100 Miles of Wheat 2

Salt of the Earth

Bring out the controversy gloves kids, it’s time to knuckle down to a core issue in the local food movement: does “local” truly represent “sustainable”?
What if the food in question is not actually food, not actually grown, but instead, mined?  Yes, I’m talking about that core dietary mineral: salt.


To my utter surprise, I can actually get local salt.  I had no idea.  As a little kid, I thought it came from those funny cone shaped “silos” in public works yards.  (I also thought that pepper was stored in them, since they obviously went together on the table.)  As an adult, I realized it was mined and shipped from somewhere, and it annoys me that my scientific brain never thought to ask “where?” until now.  I assumed there were salt mines in far away remote places, like the NWT, or Angola, or India.  I had no idea that the far away remote salt on my table came from Goderich, Ontario.

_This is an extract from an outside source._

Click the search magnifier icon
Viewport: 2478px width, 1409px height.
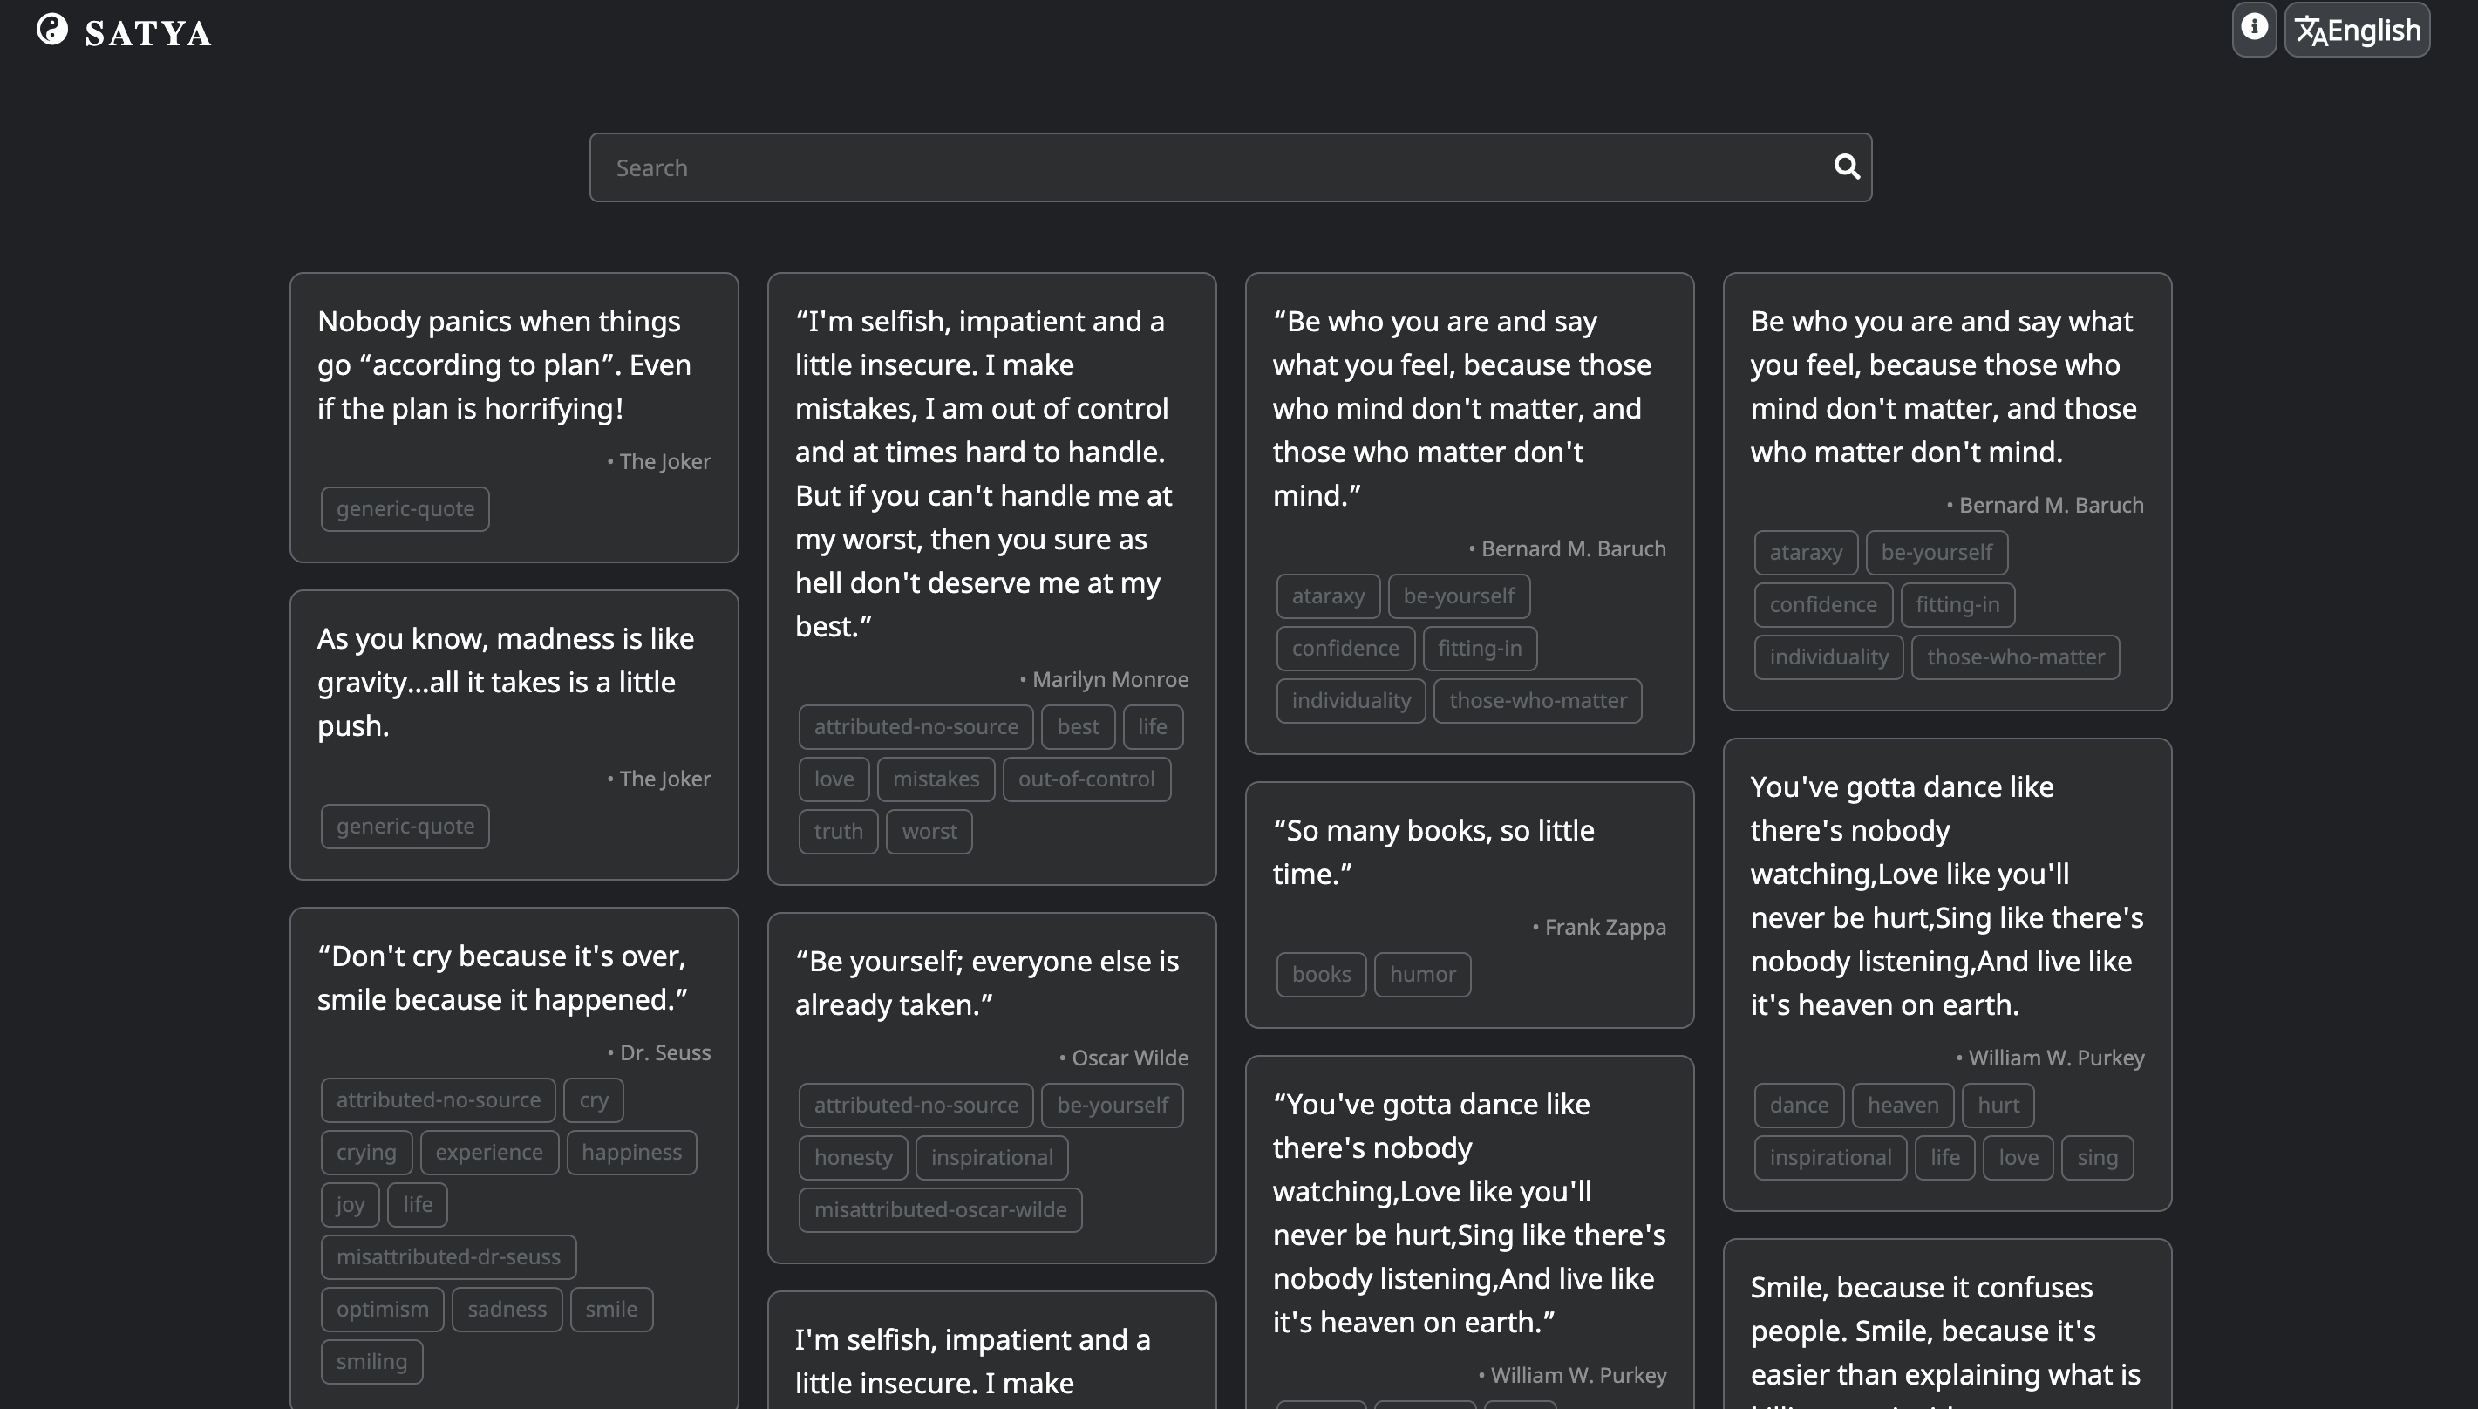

Goderich!  I’ve driven there!  Quiet, unassuming, quaint Goderich is home to one of the world’s largest salt mines, extending for kilometres under Lake Huron.  So, bright side: I can get local salt.  In fact, two of the most commonly recognized brands of salt in your run-of-the-mill grocery supermarket are Sifto and Windsor, and guess where the second one comes from.  (Hint: it comes from Windsor.)
Down side: is a salt mine sustainable?  My knee-jerk inner-hippie response is “MINING =BAD”, although I confess to knowing extraordinarily little about the mining and refining processes of salt.  The little geological information I have gleaned from minutes of reading Wikipedia is that the Goderich mine is the result of a millions-of-years-old ocean that used to be where we are now.   They also have some amazing pictures of vast salt caverns.  http://davechidley.ca/corporate/


It would seem that my other, non-local choice would be sea salt, something I am distinctly uncomfortable with, having studied water pollution.  I suppose were the ocean less polluted and hard done by, and nearer to Guelph, my choice would be clear, but in the mean time I am at least comforted that my neighbours in Goderich will benefit (at least a little) from my dietary expeditions this summer.